Stored items:
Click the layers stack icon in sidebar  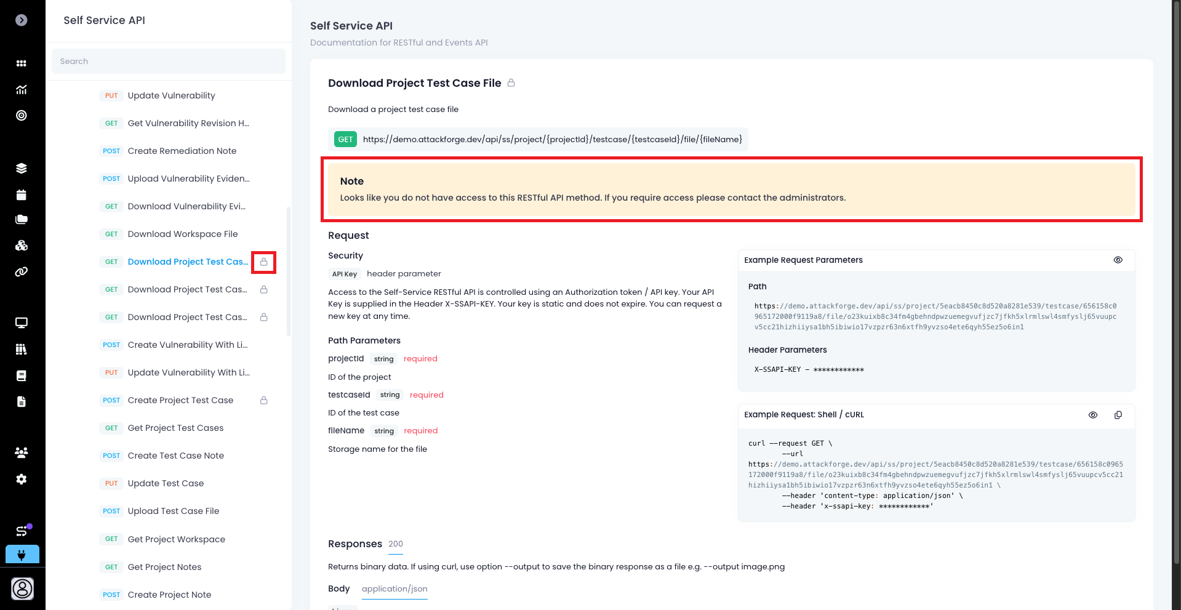pyautogui.click(x=22, y=169)
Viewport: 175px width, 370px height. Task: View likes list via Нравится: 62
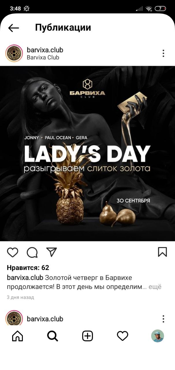[28, 268]
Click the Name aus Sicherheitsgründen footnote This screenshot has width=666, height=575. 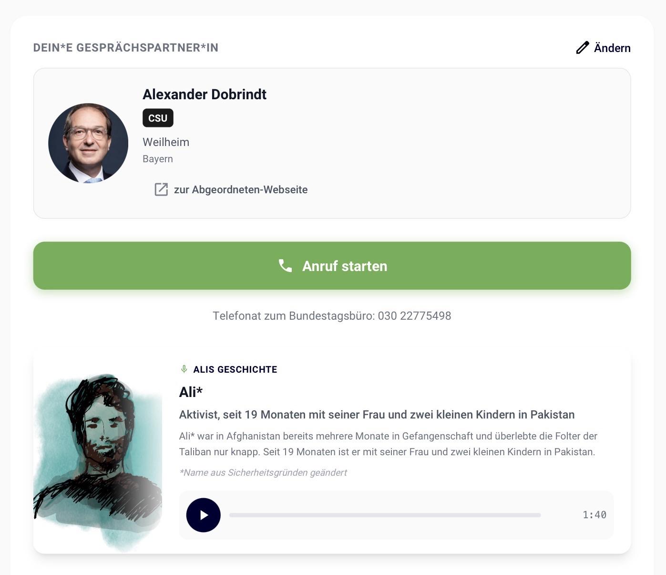[x=263, y=472]
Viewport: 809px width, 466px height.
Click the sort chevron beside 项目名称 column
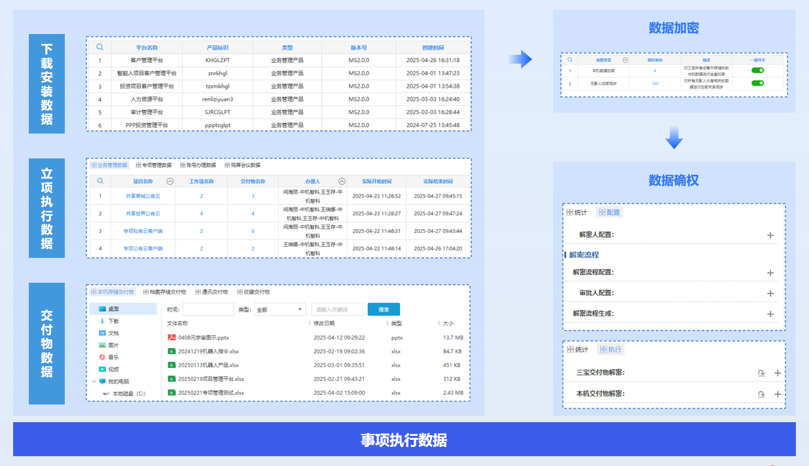tap(170, 181)
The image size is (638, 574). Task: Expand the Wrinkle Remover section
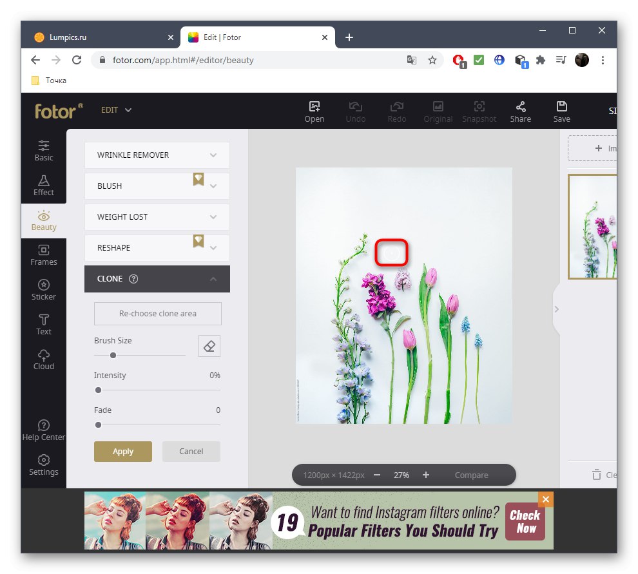pos(157,155)
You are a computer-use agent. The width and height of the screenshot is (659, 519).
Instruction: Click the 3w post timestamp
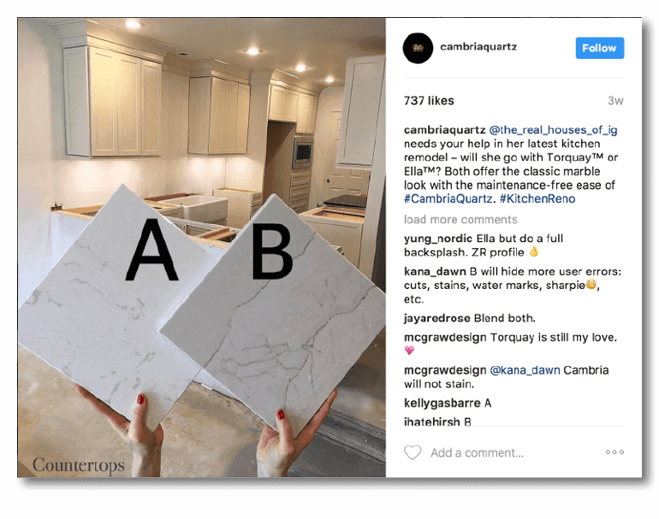(615, 101)
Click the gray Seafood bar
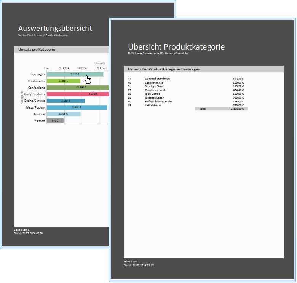This screenshot has width=297, height=283. (55, 121)
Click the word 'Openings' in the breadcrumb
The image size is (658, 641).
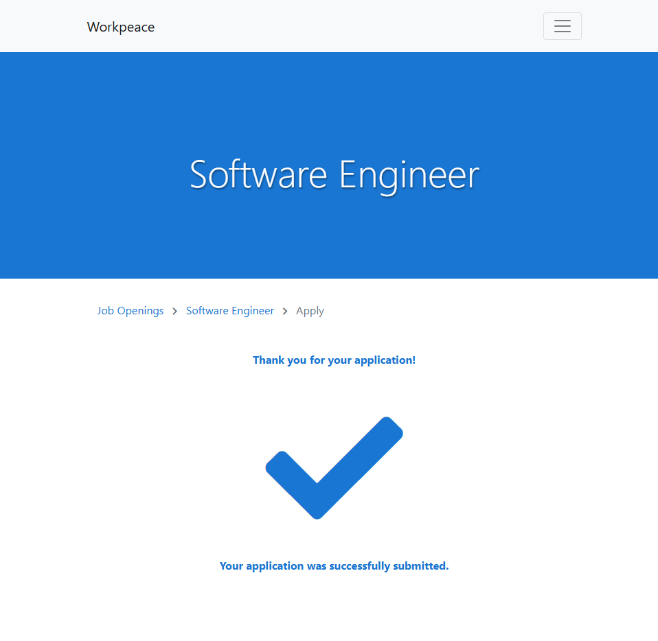[x=141, y=311]
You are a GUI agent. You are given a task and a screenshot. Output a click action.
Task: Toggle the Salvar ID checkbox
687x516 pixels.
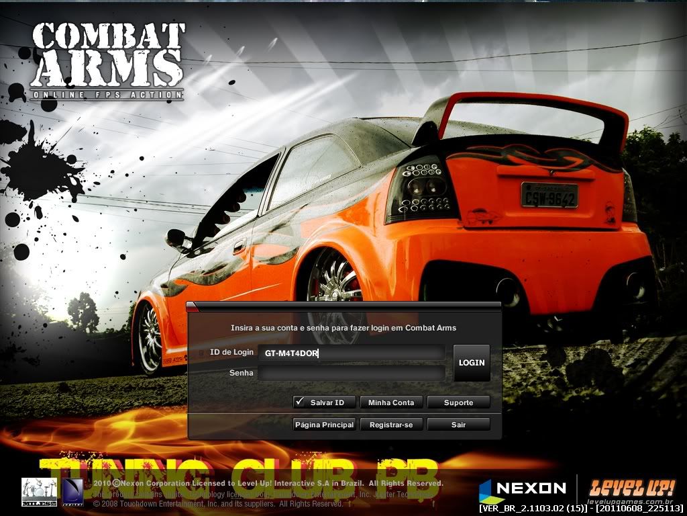click(x=300, y=402)
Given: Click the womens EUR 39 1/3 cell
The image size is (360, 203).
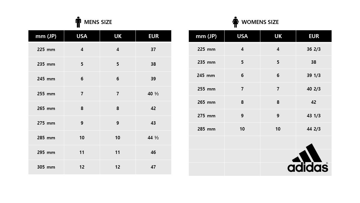Looking at the screenshot, I should (314, 75).
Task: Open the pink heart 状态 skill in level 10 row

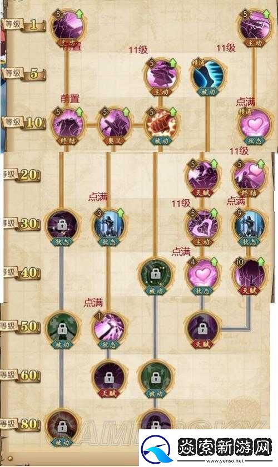Action: click(x=255, y=125)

## EXERCISE REQUIREMENTS:
An exact restatement of the lines from the one holding "The image size is (658, 641)." through the end of the entries, both ends included, is the whole answer. Pictures stay out.

## ANSWER TO THIS EXERCISE:
The image size is (658, 641).
[x=141, y=311]
You are a GUI agent. You are given a task and a screenshot. Output a click action.
Task: Toggle the Salvar ID checkbox
687x516 pixels.
click(x=300, y=402)
Given: Click the womens EUR 39 1/3 cell
The image size is (360, 203).
Looking at the screenshot, I should (314, 75).
Task: Open the pink heart 状态 skill in level 10 row

Action: click(x=255, y=125)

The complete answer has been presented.